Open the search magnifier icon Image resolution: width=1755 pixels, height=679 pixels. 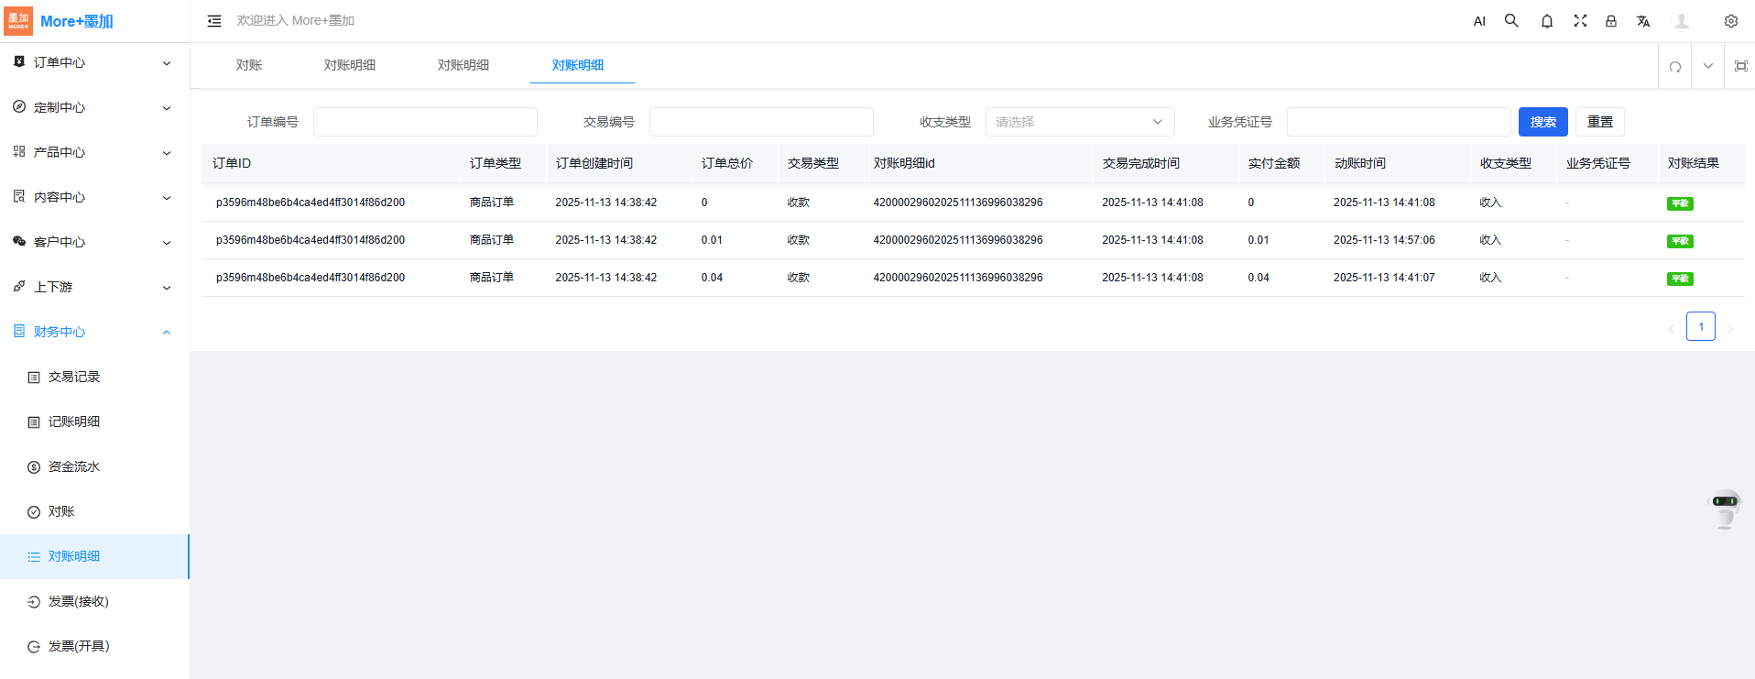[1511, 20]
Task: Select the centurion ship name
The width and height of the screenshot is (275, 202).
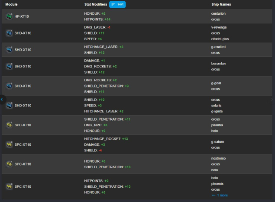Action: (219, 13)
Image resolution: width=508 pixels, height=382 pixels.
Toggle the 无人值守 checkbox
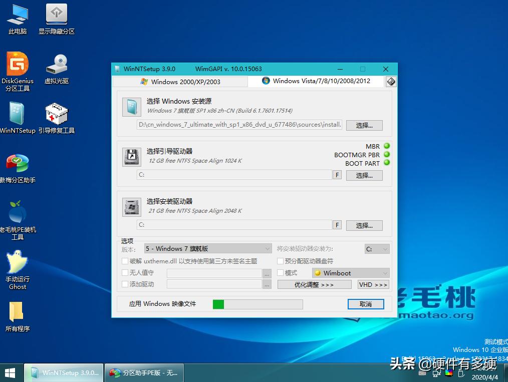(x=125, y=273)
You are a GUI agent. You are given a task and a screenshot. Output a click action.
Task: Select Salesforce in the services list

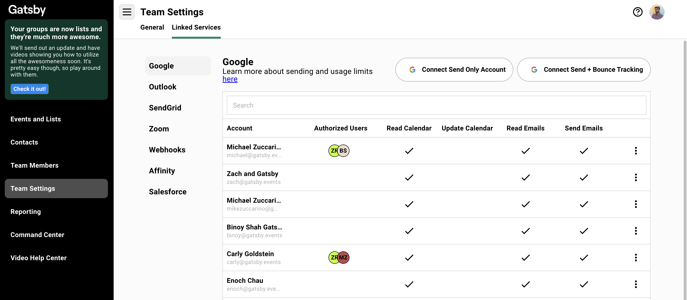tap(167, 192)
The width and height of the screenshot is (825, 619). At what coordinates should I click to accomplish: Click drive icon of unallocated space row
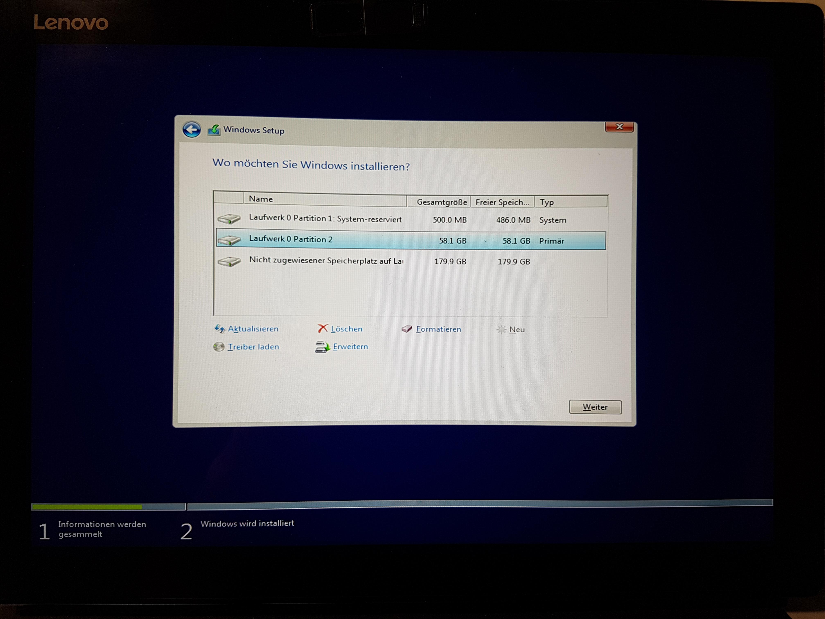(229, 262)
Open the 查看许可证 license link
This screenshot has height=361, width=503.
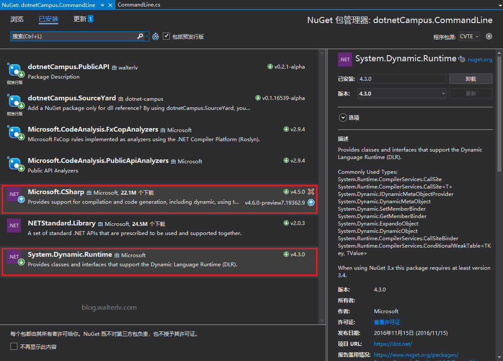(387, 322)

====

_WHAT YOU ARE ASKED TO DO_
Rewrite the records starting with the line that contains "The width and height of the screenshot is (825, 619)." and going on through the end of the records, requests included, with every coordinate in the answers multiplied by 2.4 and rounded to the nearest whole number, halves rounded up. Reproduce only those lines, and leave out the pictures.

_RESULT OF THIS TASK_
The width and height of the screenshot is (825, 619). At what coordinates should I click to accomplish: Click drive icon of unallocated space row
(550, 629)
Open the 查看许可证 license link
This screenshot has height=361, width=503.
(929, 773)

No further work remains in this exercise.